▶ [WHAT TO PRODUCE] When the string "computer" is part of a line in the data below, report the whole line.

Collected data entries:
■ ■ ■ ■

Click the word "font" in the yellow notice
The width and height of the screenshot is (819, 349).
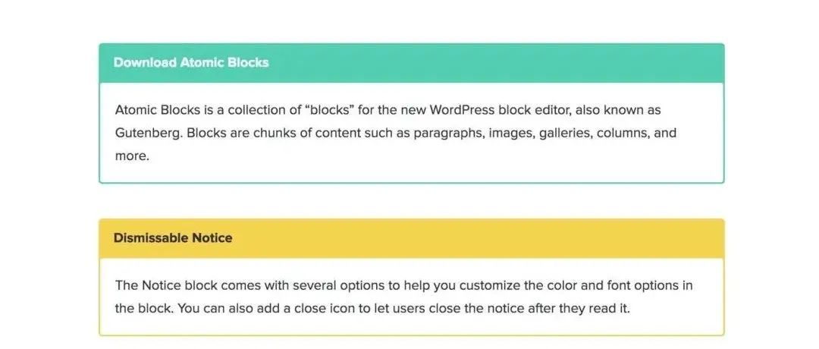(x=625, y=285)

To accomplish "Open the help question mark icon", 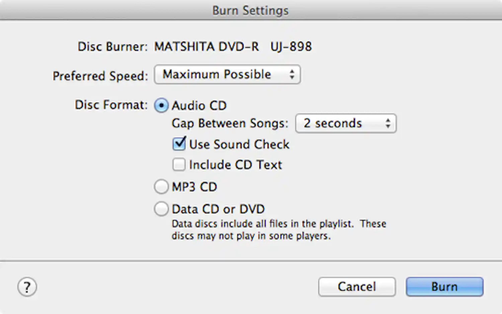I will coord(27,287).
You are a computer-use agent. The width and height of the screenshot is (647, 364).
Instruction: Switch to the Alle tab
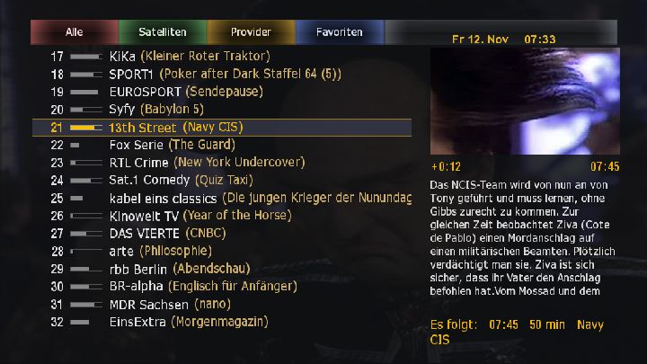75,31
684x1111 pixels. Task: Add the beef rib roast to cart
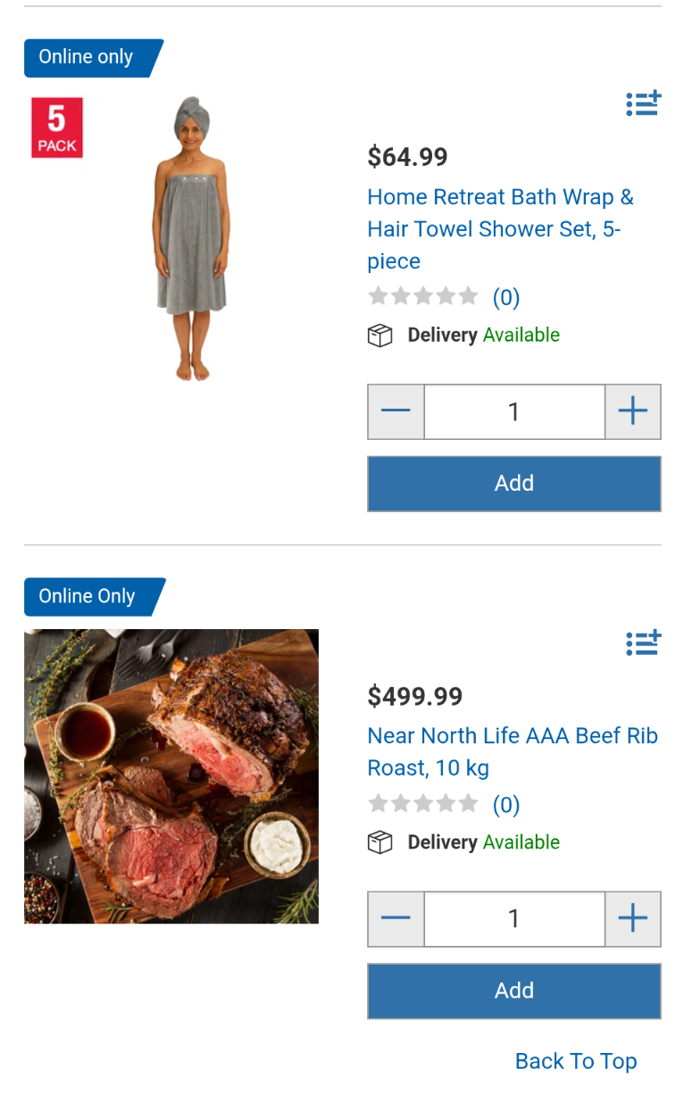pyautogui.click(x=514, y=991)
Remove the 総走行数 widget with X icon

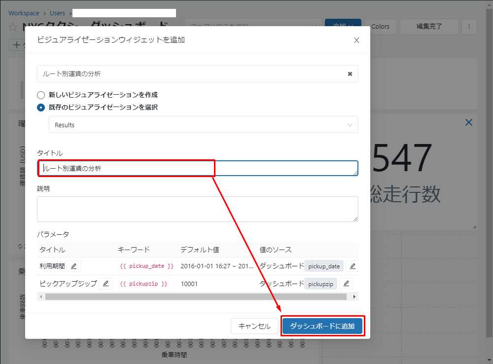pos(469,122)
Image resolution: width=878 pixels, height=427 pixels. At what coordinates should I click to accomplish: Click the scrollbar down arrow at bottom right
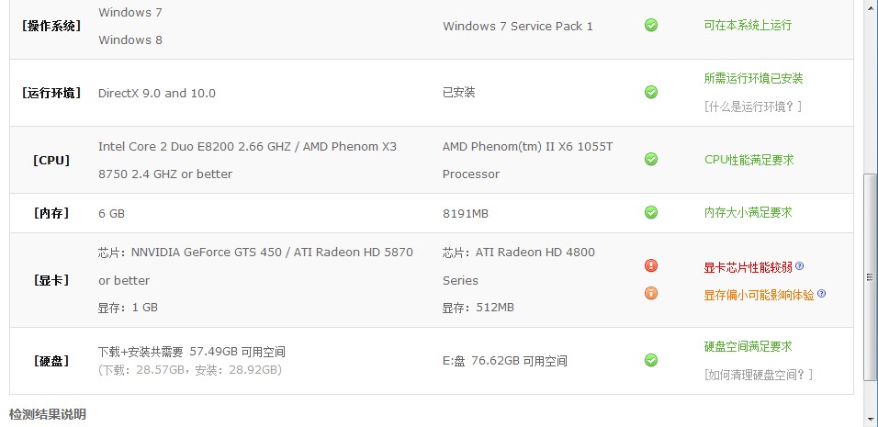870,420
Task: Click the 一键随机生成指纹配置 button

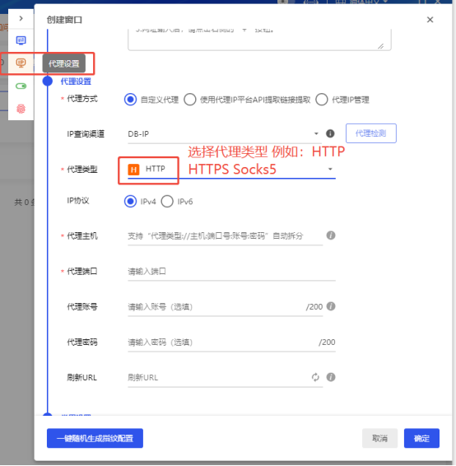Action: (95, 438)
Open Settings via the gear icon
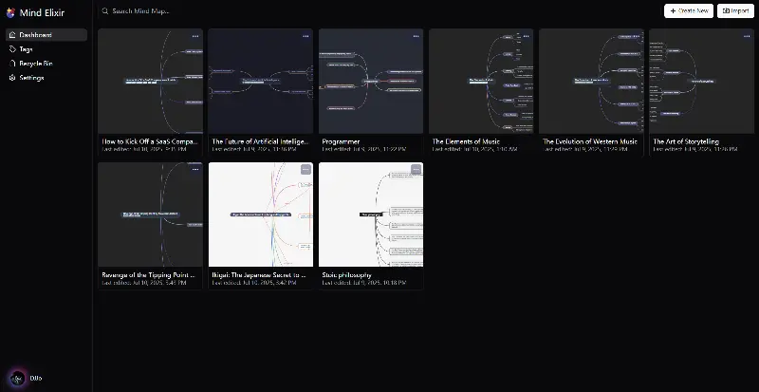The height and width of the screenshot is (392, 759). (x=12, y=78)
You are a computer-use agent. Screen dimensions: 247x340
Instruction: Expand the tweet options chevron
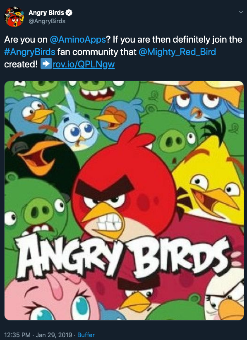(241, 12)
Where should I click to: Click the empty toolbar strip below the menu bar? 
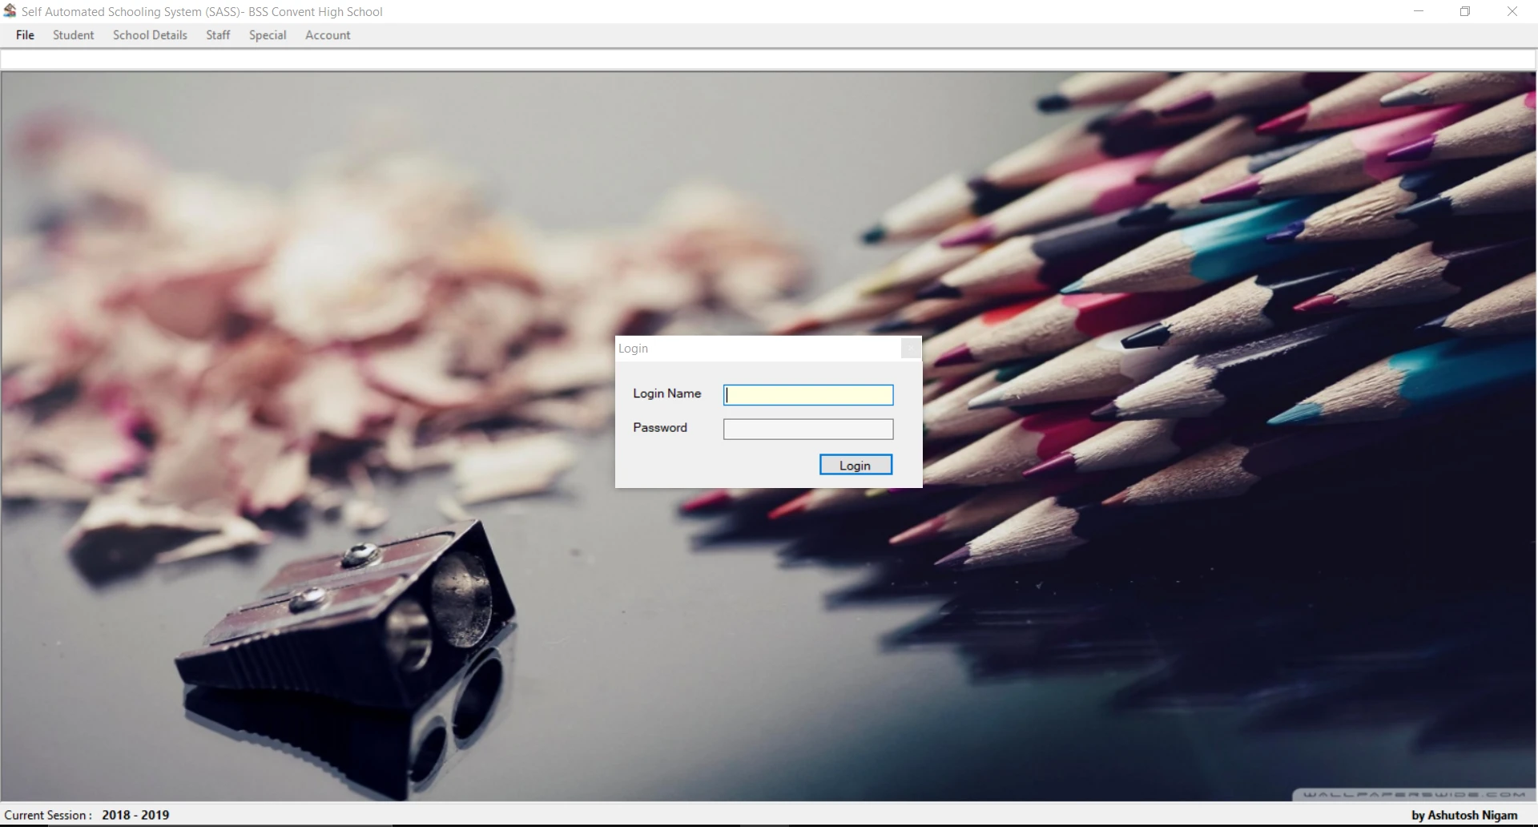pos(769,59)
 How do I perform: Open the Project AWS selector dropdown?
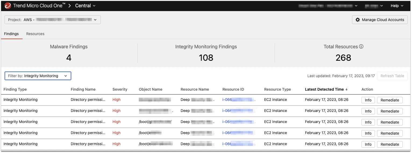click(53, 20)
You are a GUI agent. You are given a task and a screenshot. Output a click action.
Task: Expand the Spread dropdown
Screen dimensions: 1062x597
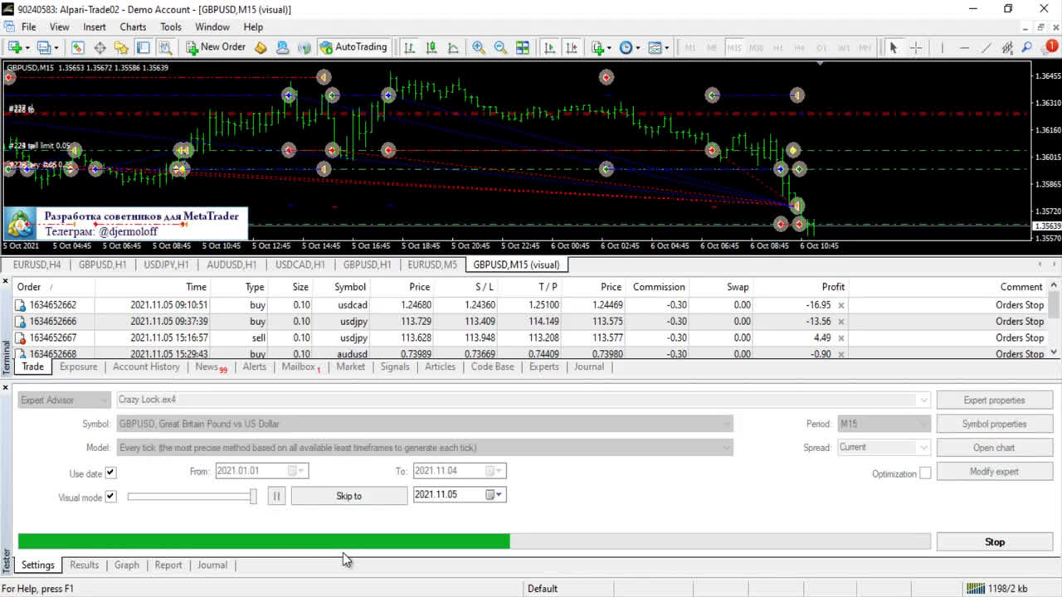(x=923, y=448)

■ ■ ■ ■

▶ [SOLUTION TO THE PROBLEM]
You are a computer-use agent. The width and height of the screenshot is (647, 364).
You are a computer-use agent. Screen dimensions: 247x340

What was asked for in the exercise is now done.